__Excerpt to read__.
_ _ _ _ _ _ _
                <li><a href="reference.php">Reference</a></li>
                <li><a href="about_us.php">About us</a></li>
                <li><a href="contact.php">Contact</a></li>
            </ul>
        </div>
    </div>
    

    The problem is, that google crawlers keep looking for the old pages, which I removed and aren't on the server.

    I keep removing the crawl errors (marked as fixed) in the webmaster tools, but the crawlers keep attempting to crawl those pages.

    I believe that the last website version is cached somewhere, so is there a way to remove it? (I don't have a lot of experience with google webmaster tools.)

    • Tim Fountain
      Tim Fountain over 10 years
      Do you redirect the old URLs to their new equivalents?
    • Hashman
      Hashman over 10 years
      @TimFountain I completely removed the old pages from the server, and I'm not using them anymore.
    • Beda Schmid
      Beda Schmid almost 3 years
      This is just one more google garbage - notice that neither Bing, nor Yahoo do this indexing of 404 pages. You will under circumstances have to wait years until Google realised the page is gone and stops indexing it, it has nothing to do with links from other pages, it is just how bad google works. The only you can do to avoid it is never even go to the moment where you delete a page or post or change it without a 301 redirect immediately following the action. Google tries to culprit the users (us) with it but clearly it is a flaw in their algorythms or bing would do the same, and it does not
  • Hashman
    Hashman over 10 years
    So your saying that is ok that webaster tools gives 404 for those sites that aren't anymore on the server ? Does that effect in SEOing ( when I type the keywords in google search, my new website is ranked bad) ?
  • Simon Hayter
    Simon Hayter over 10 years
    404's are completely normal if the page doesn't exist no more, the only time you should be worried is that if you have some good links point to pageB but pageB doesn't exist so no more so you lose out on those good links. So you'd 301 old link to new link, but only necessary if you have a large volume of links, otherwise 404 is perfectly valid.
_ _ _ _ _ _ _
[Dataset entries]

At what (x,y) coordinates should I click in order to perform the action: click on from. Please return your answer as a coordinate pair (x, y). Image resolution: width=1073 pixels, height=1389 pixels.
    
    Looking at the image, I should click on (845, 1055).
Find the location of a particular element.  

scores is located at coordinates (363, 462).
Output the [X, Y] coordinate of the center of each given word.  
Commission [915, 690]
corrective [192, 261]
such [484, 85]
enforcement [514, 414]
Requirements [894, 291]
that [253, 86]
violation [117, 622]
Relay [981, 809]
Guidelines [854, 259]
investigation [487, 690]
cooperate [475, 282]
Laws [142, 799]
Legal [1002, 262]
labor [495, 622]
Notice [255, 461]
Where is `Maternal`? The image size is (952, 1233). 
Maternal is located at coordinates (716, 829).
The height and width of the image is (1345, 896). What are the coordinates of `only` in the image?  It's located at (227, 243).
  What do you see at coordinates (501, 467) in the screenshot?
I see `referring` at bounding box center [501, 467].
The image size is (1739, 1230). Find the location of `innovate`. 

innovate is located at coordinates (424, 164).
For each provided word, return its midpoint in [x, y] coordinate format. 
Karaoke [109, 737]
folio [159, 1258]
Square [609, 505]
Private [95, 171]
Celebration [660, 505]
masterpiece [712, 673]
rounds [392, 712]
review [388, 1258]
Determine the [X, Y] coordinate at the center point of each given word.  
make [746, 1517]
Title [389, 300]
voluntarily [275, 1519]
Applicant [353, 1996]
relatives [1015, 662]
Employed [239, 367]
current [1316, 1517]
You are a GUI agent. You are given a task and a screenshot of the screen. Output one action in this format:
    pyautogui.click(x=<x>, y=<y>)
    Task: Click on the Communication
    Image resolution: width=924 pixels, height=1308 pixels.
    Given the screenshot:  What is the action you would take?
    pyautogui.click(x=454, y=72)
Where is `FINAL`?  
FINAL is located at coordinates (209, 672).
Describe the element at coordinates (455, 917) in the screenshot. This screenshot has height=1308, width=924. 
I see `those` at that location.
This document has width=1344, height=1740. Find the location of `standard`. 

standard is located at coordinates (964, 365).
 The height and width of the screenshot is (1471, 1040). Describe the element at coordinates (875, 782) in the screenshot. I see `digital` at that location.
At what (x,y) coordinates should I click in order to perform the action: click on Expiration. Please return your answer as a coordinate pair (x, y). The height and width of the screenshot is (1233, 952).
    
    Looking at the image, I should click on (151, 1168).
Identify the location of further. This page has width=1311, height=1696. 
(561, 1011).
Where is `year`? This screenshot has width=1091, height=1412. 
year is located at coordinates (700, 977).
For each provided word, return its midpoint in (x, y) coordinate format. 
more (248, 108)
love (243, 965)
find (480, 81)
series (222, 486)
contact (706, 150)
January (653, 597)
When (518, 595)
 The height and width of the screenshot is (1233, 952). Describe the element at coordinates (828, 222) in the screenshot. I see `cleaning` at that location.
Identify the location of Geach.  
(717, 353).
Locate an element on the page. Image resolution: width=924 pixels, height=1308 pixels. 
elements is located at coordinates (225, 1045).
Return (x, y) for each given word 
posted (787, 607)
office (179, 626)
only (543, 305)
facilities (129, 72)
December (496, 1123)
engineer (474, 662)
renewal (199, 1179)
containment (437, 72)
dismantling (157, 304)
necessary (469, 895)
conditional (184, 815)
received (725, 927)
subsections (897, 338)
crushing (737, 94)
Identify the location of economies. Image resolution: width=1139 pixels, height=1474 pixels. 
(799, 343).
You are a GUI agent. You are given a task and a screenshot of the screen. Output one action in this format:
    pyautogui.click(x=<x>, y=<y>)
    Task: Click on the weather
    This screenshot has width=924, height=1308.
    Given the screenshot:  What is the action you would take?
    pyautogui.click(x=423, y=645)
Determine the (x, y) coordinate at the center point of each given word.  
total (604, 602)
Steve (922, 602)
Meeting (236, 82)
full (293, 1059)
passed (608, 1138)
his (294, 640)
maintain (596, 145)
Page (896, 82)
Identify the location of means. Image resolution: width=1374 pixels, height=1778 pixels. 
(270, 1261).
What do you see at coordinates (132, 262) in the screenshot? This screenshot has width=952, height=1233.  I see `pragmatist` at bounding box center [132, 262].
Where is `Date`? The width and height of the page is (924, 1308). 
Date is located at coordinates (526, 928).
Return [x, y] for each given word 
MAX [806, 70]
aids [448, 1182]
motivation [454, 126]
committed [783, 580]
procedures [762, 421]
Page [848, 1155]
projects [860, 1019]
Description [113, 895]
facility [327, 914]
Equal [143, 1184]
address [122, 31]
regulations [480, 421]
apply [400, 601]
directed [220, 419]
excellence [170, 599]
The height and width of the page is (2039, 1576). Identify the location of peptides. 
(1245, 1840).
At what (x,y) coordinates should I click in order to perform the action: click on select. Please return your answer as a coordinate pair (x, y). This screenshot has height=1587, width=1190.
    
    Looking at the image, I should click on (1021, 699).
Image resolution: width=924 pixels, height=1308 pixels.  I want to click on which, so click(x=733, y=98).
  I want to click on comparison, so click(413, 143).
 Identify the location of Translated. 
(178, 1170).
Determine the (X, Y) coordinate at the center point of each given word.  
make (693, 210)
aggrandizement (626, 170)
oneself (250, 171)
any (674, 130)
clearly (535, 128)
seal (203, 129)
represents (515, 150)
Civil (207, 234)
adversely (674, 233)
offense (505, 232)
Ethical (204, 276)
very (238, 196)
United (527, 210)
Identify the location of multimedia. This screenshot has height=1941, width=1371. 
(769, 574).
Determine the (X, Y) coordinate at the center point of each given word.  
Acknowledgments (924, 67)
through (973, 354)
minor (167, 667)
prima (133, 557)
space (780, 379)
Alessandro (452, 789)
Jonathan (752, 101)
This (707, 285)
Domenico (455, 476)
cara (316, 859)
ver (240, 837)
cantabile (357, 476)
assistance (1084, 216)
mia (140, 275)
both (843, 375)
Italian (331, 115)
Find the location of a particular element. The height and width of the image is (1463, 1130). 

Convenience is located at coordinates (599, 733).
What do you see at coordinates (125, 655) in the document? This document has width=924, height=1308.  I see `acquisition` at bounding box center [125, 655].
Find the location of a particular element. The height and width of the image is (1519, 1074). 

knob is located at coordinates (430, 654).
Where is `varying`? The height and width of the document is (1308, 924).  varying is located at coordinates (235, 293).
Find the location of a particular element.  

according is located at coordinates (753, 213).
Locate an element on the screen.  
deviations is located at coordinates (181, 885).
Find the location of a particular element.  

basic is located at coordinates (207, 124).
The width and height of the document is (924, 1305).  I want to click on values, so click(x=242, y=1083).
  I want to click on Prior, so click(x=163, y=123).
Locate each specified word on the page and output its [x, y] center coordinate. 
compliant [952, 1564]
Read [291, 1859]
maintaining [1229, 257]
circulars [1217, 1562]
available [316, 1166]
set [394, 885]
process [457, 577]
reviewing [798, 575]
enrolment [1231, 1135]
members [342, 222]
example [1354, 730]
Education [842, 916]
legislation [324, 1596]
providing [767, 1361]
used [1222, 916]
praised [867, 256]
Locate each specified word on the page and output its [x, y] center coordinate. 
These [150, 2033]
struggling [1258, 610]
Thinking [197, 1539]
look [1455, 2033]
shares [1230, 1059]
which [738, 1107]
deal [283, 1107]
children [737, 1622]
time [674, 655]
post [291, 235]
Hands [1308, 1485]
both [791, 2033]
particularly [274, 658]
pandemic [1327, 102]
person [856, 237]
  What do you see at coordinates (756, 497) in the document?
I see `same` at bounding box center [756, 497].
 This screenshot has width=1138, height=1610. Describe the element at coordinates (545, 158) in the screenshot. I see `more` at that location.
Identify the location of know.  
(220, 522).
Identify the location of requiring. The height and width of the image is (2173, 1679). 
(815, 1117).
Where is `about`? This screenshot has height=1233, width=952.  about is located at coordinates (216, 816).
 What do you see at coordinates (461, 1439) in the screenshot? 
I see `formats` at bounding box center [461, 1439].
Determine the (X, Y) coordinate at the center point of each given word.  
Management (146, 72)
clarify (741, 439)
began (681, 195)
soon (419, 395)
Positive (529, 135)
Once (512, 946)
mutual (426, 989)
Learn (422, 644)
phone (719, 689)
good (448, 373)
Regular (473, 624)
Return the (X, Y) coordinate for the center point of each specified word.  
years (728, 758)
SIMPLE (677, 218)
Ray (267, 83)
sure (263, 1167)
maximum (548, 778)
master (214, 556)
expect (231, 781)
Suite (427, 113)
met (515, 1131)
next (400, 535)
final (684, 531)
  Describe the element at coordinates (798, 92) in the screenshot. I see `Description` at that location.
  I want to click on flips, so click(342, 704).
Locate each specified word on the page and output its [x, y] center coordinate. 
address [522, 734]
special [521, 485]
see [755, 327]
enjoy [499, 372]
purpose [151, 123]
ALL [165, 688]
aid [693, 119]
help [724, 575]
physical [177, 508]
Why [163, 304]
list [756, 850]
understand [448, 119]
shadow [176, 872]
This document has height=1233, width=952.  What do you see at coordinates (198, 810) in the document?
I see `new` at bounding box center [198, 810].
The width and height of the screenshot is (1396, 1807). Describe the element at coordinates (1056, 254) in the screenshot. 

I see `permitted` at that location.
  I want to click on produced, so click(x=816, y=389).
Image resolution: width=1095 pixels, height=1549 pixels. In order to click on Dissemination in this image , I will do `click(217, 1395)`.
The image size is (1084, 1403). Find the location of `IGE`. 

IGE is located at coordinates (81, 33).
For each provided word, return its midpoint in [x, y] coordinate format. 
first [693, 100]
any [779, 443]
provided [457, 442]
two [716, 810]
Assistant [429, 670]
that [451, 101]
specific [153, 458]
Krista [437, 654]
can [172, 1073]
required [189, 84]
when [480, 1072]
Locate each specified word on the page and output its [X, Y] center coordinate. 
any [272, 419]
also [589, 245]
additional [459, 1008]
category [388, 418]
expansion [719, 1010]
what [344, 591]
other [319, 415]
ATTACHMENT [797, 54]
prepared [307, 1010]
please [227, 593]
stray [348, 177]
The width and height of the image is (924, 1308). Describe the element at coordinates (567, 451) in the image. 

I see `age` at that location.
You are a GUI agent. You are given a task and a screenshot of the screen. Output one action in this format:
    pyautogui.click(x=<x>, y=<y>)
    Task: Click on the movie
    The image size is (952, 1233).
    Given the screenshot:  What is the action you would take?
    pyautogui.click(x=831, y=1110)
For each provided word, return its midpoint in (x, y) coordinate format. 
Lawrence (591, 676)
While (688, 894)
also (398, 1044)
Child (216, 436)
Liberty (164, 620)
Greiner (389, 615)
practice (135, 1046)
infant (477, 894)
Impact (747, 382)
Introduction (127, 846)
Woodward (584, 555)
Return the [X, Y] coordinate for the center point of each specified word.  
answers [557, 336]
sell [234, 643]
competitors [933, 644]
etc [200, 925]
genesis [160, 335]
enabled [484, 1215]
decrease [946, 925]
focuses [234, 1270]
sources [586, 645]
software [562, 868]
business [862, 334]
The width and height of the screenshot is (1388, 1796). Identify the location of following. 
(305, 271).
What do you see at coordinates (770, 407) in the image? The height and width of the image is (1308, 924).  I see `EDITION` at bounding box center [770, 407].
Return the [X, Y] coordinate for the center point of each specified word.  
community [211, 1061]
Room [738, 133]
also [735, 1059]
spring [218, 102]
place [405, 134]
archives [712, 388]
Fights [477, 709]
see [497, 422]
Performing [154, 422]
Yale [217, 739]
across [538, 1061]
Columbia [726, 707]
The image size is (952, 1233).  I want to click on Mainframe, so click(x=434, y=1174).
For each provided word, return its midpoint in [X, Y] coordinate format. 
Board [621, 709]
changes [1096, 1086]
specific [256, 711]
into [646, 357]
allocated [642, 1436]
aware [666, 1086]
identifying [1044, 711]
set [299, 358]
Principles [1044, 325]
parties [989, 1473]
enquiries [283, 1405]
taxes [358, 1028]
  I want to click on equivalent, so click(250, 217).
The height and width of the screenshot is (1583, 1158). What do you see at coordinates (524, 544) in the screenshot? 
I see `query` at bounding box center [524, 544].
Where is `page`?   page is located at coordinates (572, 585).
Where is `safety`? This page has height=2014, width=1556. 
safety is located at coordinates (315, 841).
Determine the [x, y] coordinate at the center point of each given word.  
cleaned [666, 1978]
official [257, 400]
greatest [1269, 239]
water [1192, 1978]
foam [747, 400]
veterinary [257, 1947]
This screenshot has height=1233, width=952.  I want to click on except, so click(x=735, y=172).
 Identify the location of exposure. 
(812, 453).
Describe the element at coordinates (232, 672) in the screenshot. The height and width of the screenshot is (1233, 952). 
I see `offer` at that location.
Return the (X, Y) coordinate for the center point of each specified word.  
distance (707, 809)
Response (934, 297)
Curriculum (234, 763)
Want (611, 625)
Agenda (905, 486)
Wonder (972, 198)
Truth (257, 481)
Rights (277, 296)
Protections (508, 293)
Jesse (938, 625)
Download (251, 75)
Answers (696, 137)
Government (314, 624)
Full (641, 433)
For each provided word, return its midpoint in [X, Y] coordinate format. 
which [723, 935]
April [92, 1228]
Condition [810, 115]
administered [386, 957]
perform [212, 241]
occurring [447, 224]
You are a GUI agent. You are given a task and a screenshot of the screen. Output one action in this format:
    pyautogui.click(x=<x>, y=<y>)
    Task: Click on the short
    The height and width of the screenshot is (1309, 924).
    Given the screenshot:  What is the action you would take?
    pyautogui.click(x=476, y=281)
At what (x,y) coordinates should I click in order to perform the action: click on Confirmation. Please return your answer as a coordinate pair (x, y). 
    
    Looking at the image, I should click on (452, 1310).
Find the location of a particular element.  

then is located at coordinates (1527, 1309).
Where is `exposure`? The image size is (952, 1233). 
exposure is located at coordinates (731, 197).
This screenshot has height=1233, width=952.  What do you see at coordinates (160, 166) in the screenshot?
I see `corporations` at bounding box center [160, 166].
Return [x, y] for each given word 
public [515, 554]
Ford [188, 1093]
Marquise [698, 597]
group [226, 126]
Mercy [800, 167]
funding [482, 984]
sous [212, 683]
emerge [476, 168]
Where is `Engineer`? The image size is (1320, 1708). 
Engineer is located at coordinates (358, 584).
_ _ _ _ _ _ _
__Problems to solve__.
[a] In the forum thread, return everything from "I keep removing" down to "google webmaster tools.)".
[b] In the forum thread, what does Hashman say was done with the old pages?
Rely on the forum thread alone, not on the data.

__Answers below__.
[a]
I keep removing the crawl errors (marked as fixed) in the webmaster tools, but the crawlers keep attempting to crawl those pages.

    I believe that the last website version is cached somewhere, so is there a way to remove it? (I don't have a lot of experience with google webmaster tools.)

[b] Hashman completely removed them from the server and isn't using them anymore.